Select the cluster to be upgraded from the cluster list in Upgrade Center to open the cluster details panel. In the upgrade file row, click Upgrade next to the target version upgrade file.
Select the upgrade scope. Refer to Upgrade policies and select the upgrade scope based on your actual needs.
Upgrade cluster: If the cluster has never been upgraded before, this option is selected by default and cannot be unchecked. If the cluster has already been upgraded to the latest version, it cannot be selected.
Upgrade kernel: Confirm whether to choose to upgrade the kernel according to the prompt.

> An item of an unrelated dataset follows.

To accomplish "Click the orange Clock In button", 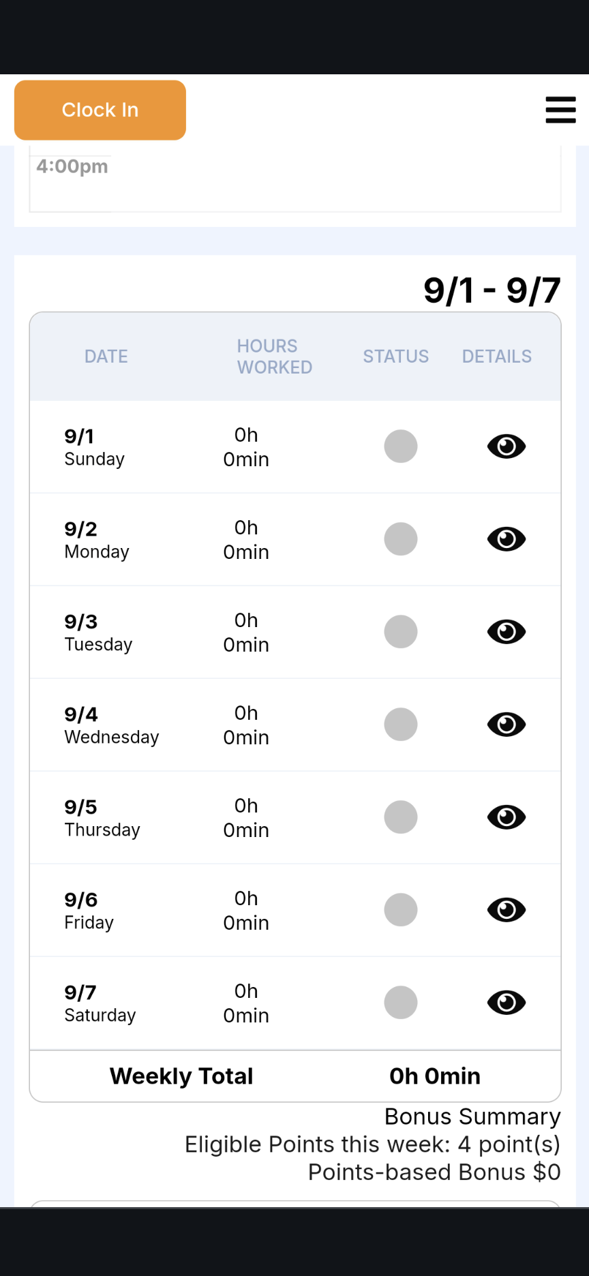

If you choose to upgrade the kernel, the kernel upgrade will be performed automatically after the cluster upgrade is completed.
Upgrade the kernel for all hosts: If all nodes in the cluster meet the following requirements, this option is selected by default:
The current kernel version is earlier than the target kernel version;
The management IP of the node is not used to associate with AOC;
If the cluster is an Arcfra Cloud Operating System (ACOS) cluster, there must not be any GPU devices used for vGPU (if there are devices used for vGPU on the node, refer to the corresponding version of Arcfra Cloud Operating System Upgrade Guide to upgrade the kernel version and update the vGPU driver);
Upgrade the kernel of the selected hosts: When there are nodes in the cluster that do not meet the above requirements, this option is selected by default, and you can choose which nodes to upgrade the kernel.

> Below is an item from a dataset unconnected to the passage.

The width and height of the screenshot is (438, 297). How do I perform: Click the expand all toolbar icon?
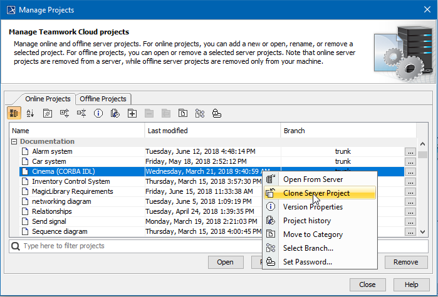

Choose whether to specify the data recovery rate during the upgrade.
If this option is not checked, the default is the cluster's own data recovery mode setting, and the system will automatically adjust the data recovery rate during the upgrade based on the current node's hardware configuration and I/O load.
If this option is checked, you can specify the data recovery rate during the upgrade, which defaults to 400 MiB/s and can be adjusted between 100 and 500 MiB/s.

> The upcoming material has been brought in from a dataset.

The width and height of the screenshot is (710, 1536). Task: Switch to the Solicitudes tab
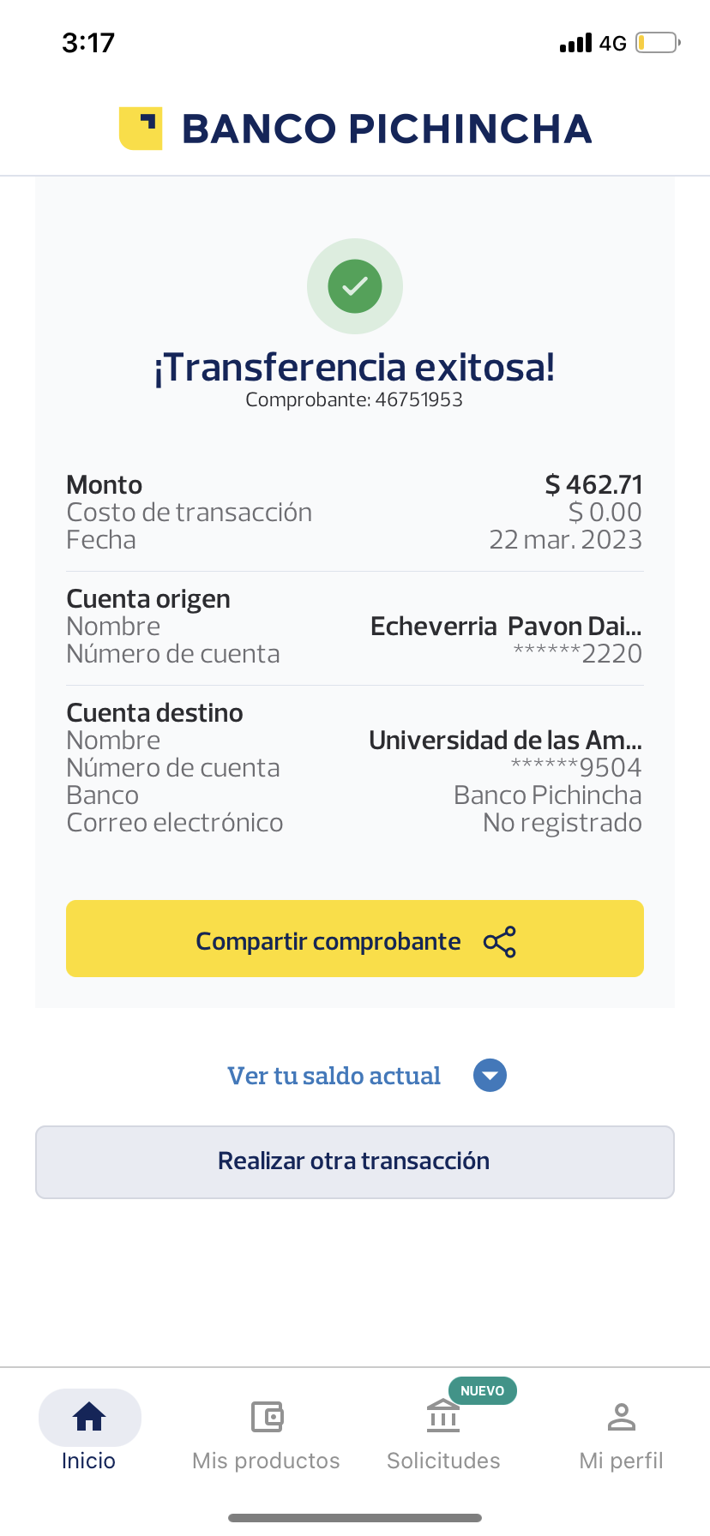point(443,1460)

(Optional) When upgrading the kernel is selected, you also need to choose the execution method for migrating virtual machines back.
During the kernel upgrade process, the host will enter maintenance mode, and the virtual machines on the node will be migrated or shut down. Therefore, after exiting maintenance mode, you need to choose the method for starting or migrating back the virtual machines. ACOS (AVE) clusters support two methods: automatically and upon your confirmation.
automatically: After the nodes in the cluster exit host maintenance mode, the system will automatically power on or migrate back the virtual machines that were shut down or migrated during the maintenance mode entry process.
upon your confirmation: After the nodes in the cluster exit host maintenance mode, manual confirmation is required to determine whether to start or migrate back the virtual machines that were shut down or migrated during the maintenance mode entry process. If you need to manually migrate back some virtual machines to verify if workloads can run normally after exiting maintenance mode, you can choose this method. After confirming that there are no issues, you can manually click Execute to automatically migrate back the remaining virtual machines.
Click Upgrade to enter the automatic upgrade process. You can view the specific upgrade progress on the upgrade page.
If the cluster upgrade or kernel upgrade process fails, you can click View log to see the reason for the failure, or view the failure reason by clicking Details next to the upgrade record in the Upgrade record tab of the cluster details panel. After resolving the issue, click Retry to continue the upgrade from the point of failure. When viewing the upgrade log of the most recent failed upgrade record, you can click Download log to download the log file to your local machine for problem analysis.
Note:
- During the kernel upgrade process, if you need to stop the upgrade, you can click Stop upgrade, and the system will immediately stop the upgrade. If you need to continue the upgrade later, you can click Retry, and it will continue from the last stopped node.
- When kernel upgrade is selected, some virtual machines may have been migrated or shut down when the node enters maintenance mode. After the upgrade is complete, the system will automatically check if these virtual machines have been restored to their pre-upgrade state and host. If there are virtual machines that have not been powered on or migrated back, you can view the prompt and click Details to compare the virtual machine's status and host information.